I have decided that should be my tribal name. Talks With Jesus. Because I do. I struggle with the world around me at times. Most are not equipped to face the world the way that I do, and most do not approach life with the same scorecard that I do.
Because of that, it would be very easy to take my frustration out on the rest of the world. I was gifted with quick wits, and a streak of stubborn angry that coincides with a deep sense of self righteousness. I am not exactly sure where those traits came from, but I have them in abundance.
One of the only effective tools I have found is to talk it through in my head with Jesus. I try to imagine the conversation we would have. I think, in the hindsight of the Bible and history, we miss the fact that Jesus was extremely charismatic and just a great conversationalist. He talked with everyone, and his conversation skills were unmatched. It is what I imagine one of the great pleasures of Heaven, to be intimately acquainted and present with Jesus for eternity.
However, it is usually Jesus' teaching side that I need. I was thinking about this yesterday morning, over NC's LGBT Bathroom fiasco. Our esteemed Lt. Gov., who is probably a man of good conviction and character, doubled down on the statute. I am not a fan, and have not been since its signing by Gov. McCruory. I think it is hate speech in law, poorly informed on facts, and needless and divisive.
But, my temper gets the better of me. I spent a couple hours cutting grass. I call it tractor therapy. It is really a time to put in ear buds, listen to praise music and go over things in my head. I had this vision of a TV talk show debate, with all the "evangelical" politicians, pastors and journalists, with Jesus.
In my head, it goes something like this (Jesus' words in italics):
"So, we are not prohibiting anyone from doing anything, only protecting our children and wives from potential danger."
"Does that show love?"
"We are not against anyone, but men are men, regardless of what clothes they wear."
"Does that show love?"
"We can love the sinner, but must not condone or ignore the sin."
"Does that show love?"
"What would you have us do?"
"Love them anyway."
"Gays, men who think they are women?"
"Love them anyway."
"Murderers, rapists, thieves?"
"Love them anyway."
"Muslims, terrorists?"
"Love them anyway."
"Pedophiles, deviants?"
"Love them anyway."
"But, how do we protect the faith? How do we ensure that our children are safe and not at risk to this sinful life and mockery of your values that America has become?"

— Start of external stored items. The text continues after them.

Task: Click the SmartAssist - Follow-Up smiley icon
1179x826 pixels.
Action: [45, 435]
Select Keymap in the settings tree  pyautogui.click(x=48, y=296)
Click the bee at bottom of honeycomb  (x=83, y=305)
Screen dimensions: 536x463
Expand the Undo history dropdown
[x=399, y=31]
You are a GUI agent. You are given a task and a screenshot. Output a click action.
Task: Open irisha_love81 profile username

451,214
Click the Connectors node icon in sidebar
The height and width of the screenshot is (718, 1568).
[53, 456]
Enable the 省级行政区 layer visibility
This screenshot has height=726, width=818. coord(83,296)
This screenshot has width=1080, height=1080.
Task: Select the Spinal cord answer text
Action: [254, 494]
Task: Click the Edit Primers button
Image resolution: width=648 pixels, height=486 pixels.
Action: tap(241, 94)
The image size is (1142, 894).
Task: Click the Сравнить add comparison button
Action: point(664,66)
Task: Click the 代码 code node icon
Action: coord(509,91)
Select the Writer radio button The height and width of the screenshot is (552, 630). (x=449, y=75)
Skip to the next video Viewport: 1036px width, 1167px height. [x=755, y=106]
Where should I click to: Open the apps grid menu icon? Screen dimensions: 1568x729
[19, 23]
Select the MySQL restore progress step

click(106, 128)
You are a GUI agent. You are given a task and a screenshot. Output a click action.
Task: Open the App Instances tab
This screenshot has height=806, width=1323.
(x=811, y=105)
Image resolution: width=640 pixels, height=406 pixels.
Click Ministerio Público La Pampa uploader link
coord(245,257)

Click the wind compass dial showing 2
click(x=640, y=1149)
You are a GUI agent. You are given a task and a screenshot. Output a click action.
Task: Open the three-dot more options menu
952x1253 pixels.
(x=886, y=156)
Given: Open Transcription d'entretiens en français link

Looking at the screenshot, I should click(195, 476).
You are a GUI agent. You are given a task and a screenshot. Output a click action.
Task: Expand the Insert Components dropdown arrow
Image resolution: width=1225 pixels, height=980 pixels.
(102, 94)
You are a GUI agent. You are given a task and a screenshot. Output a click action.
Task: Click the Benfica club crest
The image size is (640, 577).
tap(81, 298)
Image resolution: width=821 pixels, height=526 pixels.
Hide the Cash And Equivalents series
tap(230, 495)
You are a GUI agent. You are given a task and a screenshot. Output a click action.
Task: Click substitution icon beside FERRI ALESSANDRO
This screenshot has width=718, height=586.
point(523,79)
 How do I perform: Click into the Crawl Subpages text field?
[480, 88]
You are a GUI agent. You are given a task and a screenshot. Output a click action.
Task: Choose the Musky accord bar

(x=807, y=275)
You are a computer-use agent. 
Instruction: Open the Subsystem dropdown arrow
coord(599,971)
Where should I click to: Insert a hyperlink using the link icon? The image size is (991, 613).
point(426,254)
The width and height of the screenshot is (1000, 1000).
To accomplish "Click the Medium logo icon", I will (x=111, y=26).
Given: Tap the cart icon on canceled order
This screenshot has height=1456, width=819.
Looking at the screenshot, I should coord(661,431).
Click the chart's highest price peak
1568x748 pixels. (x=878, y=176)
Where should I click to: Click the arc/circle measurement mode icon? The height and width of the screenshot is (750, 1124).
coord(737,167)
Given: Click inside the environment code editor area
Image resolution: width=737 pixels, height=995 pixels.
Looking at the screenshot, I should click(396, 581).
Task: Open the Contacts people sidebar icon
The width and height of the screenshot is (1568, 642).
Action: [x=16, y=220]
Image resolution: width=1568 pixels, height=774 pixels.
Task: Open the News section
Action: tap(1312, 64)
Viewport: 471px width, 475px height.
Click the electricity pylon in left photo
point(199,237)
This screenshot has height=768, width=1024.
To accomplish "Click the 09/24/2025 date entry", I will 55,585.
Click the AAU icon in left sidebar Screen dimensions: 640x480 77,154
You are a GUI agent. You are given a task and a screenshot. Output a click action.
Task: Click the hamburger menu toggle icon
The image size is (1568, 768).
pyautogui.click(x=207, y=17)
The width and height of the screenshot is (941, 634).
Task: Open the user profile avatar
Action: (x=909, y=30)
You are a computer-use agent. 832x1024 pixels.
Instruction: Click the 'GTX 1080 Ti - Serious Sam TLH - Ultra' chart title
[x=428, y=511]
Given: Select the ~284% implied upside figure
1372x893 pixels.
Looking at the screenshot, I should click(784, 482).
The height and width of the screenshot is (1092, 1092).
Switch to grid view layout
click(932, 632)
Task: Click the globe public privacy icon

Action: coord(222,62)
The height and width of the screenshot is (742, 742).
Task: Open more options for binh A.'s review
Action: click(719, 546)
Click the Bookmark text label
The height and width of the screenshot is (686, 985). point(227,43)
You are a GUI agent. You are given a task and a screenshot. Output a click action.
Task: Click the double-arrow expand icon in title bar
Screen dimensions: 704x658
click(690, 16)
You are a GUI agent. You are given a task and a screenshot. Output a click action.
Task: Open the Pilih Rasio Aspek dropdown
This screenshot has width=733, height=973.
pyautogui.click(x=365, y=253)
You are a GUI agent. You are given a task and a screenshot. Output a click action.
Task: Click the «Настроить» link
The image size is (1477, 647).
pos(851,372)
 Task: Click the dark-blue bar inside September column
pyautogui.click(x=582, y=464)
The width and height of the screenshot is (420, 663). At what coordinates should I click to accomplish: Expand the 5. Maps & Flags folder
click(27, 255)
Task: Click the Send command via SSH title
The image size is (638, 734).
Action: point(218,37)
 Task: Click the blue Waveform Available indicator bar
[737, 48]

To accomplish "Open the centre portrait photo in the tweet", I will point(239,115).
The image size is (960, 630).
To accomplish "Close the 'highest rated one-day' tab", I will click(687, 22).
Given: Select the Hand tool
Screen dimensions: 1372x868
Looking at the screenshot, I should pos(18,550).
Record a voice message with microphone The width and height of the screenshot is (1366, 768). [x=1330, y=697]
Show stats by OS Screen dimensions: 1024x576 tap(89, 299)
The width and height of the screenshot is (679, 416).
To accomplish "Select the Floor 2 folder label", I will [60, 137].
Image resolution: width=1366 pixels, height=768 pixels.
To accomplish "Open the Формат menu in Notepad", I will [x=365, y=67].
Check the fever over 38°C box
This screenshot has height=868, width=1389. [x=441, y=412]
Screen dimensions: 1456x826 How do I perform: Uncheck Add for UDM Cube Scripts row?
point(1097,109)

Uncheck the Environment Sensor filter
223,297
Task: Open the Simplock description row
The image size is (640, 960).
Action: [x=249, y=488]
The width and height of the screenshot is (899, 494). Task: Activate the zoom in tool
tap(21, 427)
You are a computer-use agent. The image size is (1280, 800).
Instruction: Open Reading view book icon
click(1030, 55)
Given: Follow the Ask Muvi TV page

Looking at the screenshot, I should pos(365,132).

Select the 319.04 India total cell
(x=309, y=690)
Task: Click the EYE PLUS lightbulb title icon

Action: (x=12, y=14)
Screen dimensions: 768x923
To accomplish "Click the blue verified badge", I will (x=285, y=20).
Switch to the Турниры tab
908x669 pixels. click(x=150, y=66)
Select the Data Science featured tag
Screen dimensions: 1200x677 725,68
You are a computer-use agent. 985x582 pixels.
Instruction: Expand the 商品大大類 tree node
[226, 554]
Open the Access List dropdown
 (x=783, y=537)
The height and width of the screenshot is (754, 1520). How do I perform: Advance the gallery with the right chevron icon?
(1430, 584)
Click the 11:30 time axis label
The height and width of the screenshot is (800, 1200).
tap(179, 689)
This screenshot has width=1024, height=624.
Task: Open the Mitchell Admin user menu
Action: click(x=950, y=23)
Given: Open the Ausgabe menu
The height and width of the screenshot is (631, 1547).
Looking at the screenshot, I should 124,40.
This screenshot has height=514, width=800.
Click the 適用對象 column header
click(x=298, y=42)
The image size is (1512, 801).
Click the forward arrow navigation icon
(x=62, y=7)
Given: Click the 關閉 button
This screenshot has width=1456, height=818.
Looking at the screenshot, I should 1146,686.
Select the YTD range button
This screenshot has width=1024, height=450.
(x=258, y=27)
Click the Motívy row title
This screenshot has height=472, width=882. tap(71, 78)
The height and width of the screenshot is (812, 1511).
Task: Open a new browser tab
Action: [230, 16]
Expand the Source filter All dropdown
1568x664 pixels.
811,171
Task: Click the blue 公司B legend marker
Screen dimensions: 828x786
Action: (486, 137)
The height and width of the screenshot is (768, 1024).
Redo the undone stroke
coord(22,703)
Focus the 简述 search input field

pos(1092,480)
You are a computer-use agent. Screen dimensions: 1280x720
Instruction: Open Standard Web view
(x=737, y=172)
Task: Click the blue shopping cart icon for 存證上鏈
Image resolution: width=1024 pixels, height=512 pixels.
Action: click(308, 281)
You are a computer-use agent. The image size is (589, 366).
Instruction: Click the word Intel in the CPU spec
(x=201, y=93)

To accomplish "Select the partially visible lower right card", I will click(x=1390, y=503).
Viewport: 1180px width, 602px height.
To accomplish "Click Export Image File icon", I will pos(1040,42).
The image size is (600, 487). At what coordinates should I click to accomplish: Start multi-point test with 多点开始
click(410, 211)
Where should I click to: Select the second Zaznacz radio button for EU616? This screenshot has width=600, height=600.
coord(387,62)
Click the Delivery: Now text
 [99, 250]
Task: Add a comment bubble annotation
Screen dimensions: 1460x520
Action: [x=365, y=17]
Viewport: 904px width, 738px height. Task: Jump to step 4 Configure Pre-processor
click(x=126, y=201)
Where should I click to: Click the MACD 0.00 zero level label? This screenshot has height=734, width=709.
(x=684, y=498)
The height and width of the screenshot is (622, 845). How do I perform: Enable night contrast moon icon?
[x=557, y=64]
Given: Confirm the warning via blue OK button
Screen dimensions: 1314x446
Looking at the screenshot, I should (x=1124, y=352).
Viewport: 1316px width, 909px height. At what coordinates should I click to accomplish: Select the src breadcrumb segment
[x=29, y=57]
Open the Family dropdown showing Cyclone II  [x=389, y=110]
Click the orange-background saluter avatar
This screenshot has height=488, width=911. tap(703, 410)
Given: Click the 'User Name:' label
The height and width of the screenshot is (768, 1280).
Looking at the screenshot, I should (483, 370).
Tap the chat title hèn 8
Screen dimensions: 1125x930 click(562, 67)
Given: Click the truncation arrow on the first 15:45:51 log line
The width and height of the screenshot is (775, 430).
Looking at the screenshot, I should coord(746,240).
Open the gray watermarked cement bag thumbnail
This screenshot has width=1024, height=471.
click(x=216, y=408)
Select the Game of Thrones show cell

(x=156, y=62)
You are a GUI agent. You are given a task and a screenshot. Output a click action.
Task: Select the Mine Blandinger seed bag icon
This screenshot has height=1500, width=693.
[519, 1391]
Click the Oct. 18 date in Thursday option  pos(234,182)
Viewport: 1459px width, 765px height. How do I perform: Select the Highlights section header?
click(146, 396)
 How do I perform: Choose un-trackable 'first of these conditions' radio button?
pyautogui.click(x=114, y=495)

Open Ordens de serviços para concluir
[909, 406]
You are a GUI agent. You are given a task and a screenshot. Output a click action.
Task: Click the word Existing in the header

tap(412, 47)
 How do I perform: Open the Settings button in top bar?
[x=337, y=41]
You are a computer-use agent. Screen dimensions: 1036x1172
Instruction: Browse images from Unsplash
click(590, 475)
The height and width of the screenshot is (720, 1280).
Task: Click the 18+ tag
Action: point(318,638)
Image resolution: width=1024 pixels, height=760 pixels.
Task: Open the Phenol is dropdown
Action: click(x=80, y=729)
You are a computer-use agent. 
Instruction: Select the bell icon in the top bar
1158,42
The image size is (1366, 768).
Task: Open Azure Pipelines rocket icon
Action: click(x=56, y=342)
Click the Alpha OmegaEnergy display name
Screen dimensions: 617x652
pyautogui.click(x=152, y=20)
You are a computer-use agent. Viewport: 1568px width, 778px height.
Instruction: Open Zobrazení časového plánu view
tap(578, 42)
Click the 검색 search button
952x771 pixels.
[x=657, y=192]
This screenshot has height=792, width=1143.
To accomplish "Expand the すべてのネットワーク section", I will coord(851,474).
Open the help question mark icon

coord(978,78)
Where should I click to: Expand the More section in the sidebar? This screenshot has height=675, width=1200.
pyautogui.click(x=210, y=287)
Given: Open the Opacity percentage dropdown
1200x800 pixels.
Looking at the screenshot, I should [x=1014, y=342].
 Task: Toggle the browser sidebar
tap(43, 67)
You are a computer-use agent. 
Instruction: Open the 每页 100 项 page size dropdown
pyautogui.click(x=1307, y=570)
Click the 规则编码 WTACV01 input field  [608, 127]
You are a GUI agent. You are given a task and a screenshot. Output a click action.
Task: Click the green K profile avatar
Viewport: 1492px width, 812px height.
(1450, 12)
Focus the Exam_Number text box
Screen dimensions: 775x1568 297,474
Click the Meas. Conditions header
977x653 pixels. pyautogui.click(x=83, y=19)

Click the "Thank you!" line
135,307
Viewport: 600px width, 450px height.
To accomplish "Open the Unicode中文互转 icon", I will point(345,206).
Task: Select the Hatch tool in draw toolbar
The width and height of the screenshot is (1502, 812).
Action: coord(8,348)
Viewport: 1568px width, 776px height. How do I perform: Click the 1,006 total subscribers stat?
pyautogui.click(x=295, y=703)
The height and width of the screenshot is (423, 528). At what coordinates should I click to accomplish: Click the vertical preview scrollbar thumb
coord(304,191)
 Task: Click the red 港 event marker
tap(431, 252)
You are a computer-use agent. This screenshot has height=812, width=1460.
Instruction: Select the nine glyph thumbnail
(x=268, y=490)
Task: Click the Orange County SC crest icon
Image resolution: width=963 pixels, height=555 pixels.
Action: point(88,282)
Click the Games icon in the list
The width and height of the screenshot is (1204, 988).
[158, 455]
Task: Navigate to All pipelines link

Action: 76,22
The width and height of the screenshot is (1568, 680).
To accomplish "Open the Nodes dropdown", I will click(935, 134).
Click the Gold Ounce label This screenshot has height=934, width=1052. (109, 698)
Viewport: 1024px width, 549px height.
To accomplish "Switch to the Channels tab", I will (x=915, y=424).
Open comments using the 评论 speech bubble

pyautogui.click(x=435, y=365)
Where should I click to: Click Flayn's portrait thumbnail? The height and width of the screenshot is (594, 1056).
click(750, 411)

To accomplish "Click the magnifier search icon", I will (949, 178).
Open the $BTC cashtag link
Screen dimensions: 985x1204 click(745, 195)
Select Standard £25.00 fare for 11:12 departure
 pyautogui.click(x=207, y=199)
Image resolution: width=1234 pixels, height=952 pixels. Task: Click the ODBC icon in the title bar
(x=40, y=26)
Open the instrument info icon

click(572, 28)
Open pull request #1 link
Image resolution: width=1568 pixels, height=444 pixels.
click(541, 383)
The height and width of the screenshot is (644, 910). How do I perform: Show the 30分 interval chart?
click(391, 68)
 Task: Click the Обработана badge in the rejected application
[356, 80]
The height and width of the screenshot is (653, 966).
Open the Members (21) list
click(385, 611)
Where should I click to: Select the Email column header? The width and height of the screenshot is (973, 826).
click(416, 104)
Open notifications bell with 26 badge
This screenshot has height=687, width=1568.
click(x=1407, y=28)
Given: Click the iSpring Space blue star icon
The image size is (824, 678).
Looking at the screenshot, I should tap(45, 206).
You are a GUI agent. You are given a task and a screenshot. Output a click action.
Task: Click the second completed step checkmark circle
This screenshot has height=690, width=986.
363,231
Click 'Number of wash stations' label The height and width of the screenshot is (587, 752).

"I protect the faith, I protect you. My Father, who is your father as well, will judge all, including you. You are not here to protect my church, or to protect me. You are here to love others as you would be loved. And while doing that, teaching them, with your love and words, about me and my Father in heaven, and the Holy Spirit who should dwell in you and help you. We do not need your protection and we do not call you to be angry for us, just hungry and zealous for us. To be in my church means to be in me, and I in you. I can not exist in hate, and I will not dwell in pridfeful judgement, only humble piety."
"But, it is wrong, it is in the Law."
"So we're the Pharisees that put me on a cross, so that I might atone for your sins. The Law did not die, it is forever. But, I made you whole even though you broke my Law. Do not withhold the same love from your fellow man, in my name. That is offensive to me, and on that my Father will judge you."
"I told you my story of a Pharisee and a tax collector. They both went to the Temple to pray. The Pharisee prayed by comparing himself with the tax collector, and how much better he was. That would break my heart to keep hearing you do. The tax collector had many sins, but he did not concern himself with the obvious sins of the Pharisee, he just simply said he was not worthy and asked for mercy. You all have your own sins. More than you can count, or overcome. Pay your attention to them, and not to the sins of others. Leave vengeance to my Father, or do you think He needs your help? Where is your faith?"
Imagine it. I imagine sharing my words with Jesus all the time. And, I am usually ashamed. It makes me desire His mercy, His presence. And, it makes me aware that I might be driving others away from Him. That is a sin I cannot deny, but do not want to be guilty of.
Stop. Think. Pray. Speak. That is the correct order. I pray that you have a day full of pauses, lots of good conversations with Jesus, and feel His presence in your heart, as you speak. I should have had that process last night with that poor dude from Sothwest. None of us get it right all the time. Thankfully, Grace is like an ocean of oceans. I use up a good bit of it every day.